C.Un roman structuré par la quête de l'essentiel

Sainte Colombe perd son épouse et vit dans le regret de celle-ci, mais cela donne lieu à une quête plus profonde. Lorsqu'elle lui apparaît, il arrive enfin à lui dire qu'il l'aime : « Je ne sais comment dire, Madame. Douze ans ont passé mais les draps de notre lit ne sont pas encore froids ». L'apparition permet l'aveu amoureux. Elle lui rappelle sa difficulté à exprimer verbalement son amour pour elle. Ce n'est qu'au-delà de la mort que Sainte Colombe trouve le langage de l'amour. Il parvient également à se rendre compte que c'est lorsqu'il joue qu'il parle réellement : « Voilà la cabane où je parle ! ».
Sainte Colombe renonce au monde et refuse les offres de Caignet. C'est suite à cet abandon que sa femme apparaît pour la première fois. C'est comme si c'est en renonçant à l'inessentiel qu'il peut se rapprocher de l'essentiel. Madame de Sainte Colombe apparaît aux chapitres VI, VII, IX, XV et XX. Au chapitre XV, Sainte Colombe joue après la mort d'un janséniste, et c'est là qu'elle apparaît à nouveau. Sa neuvième visite, au chapitre XX, est liée à la grande persécution des jansénistes de juin 1679. C'est parce qu'il a cette exigence intérieure qu'il peut accéder à elle de manière surnaturelle.
Il y a ensuite le retrait de toute manifestation sociale et artistique, qui permet la relation à la musique la plus authentique qui soit. Pour lui, la musique est absolue, c'est-à-dire relative à elle-même, et donc désintéressée. En tant que quête absolue, elle ne peut être liée à quoi que ce soit qui lui soit extérieur. L'artiste, si sa relation à l'art est une quête de l'essentiel, doit avoir une vie coupée de tout ce qui est inauthentique. C'est ce qui mène au secret artistique.
Par la solitude et le silence, cette quête métaphysique permet d'accéder à une profondeur autrement inaccessible.
« Je hèle avec ma main une chose invisible ».
Les chapitres accordés à cette solitude sont beaucoup plus longs que les autres : chapitres XXVII, VI, VIII,... Chaque fois que la musique est en jeu, un nombre important de pages est accordé, contrairement aux chapitres qui évoquent la vie extérieure, comme par exemple le chapitre XIX. Tout est ritualisé.

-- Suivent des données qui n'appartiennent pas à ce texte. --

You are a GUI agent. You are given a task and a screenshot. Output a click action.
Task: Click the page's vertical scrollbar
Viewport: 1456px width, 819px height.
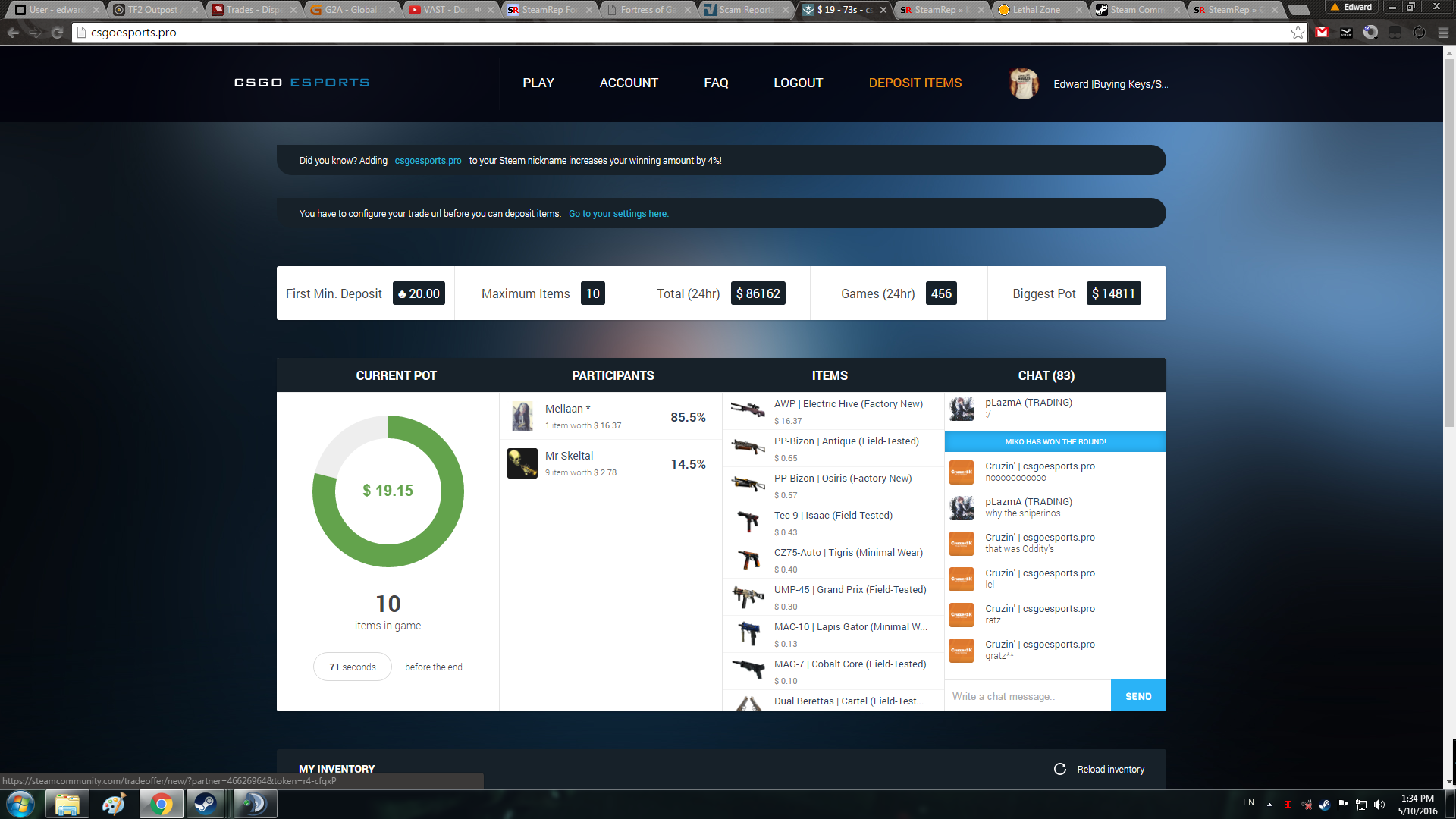[1449, 243]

On peut mettre en parallèle Marin Marais et Sainte Colombe. Le premier a perdu sa voix et est devenu un jeune homme. Après cette mue, l'homme se sent autre et vit dans le désir de retrouver sa voix d'avant. Ce qui permet de retrouver cela est la musique.

D.Du merveilleux au réel

La confrontation des chapitres nous fait prendre conscience qu'il y a à la fois une datation historique très précise, ainsi que des références temporelles évasives, au fil des saisons. Cela renvoie au conte, tandis que la datation précise renvoie plutôt au roman. On nous fait ainsi passer du merveilleux au réalisme.

1.Le conte

→ Apparitions de la femme de Sainte Colombe, car celui-ci ne paraît pas du tout s'en inquiéter.
→ Processus de répétition (Marin Marais sous la cabane, apparitions, colères de Sainte Colombe, leçons de musique de Marin Marais,...)
→ Évocation de la nature propre au conte : monde plus symbolique que réel, espace stylisé.
→ Traitement évasif du temps. Chapitre VI : « Pendant des années ils vécurent dans la paix et pour la musique » ; chapitre IX : « Les mois passèrent ».
→ Traitement des personnages : opposition fortes (Madeleine/Toinette). Dans le conte comme ici, les personnages n'ont pas d'épaisseur psychologique, on reste à l'extérieur d'eux.
→ Structure : Situation initiale → Élément perturbateur → Péripéties → Élément révélateur → Situation finale. Ici, l'élément perturbateur est Marin Marais.
→ Parataxe.

2.Un récit où l'Histoire est présente

→ Dates précises : persécution de 1679, dates de l'ascension de Marin Marais,...
→ Personnages historiques : Lancelot, Mr de Bures, Caignet et l'abbé Matthieu, référence à Louis IV,...

Ce texte est très difficile à identifier sur le plan du genre. Il a une facture classique extrêmement dépouillée qui fait toute sa singularité. Cette écriture épurée est à l'image du personnage de Sainte Colombe.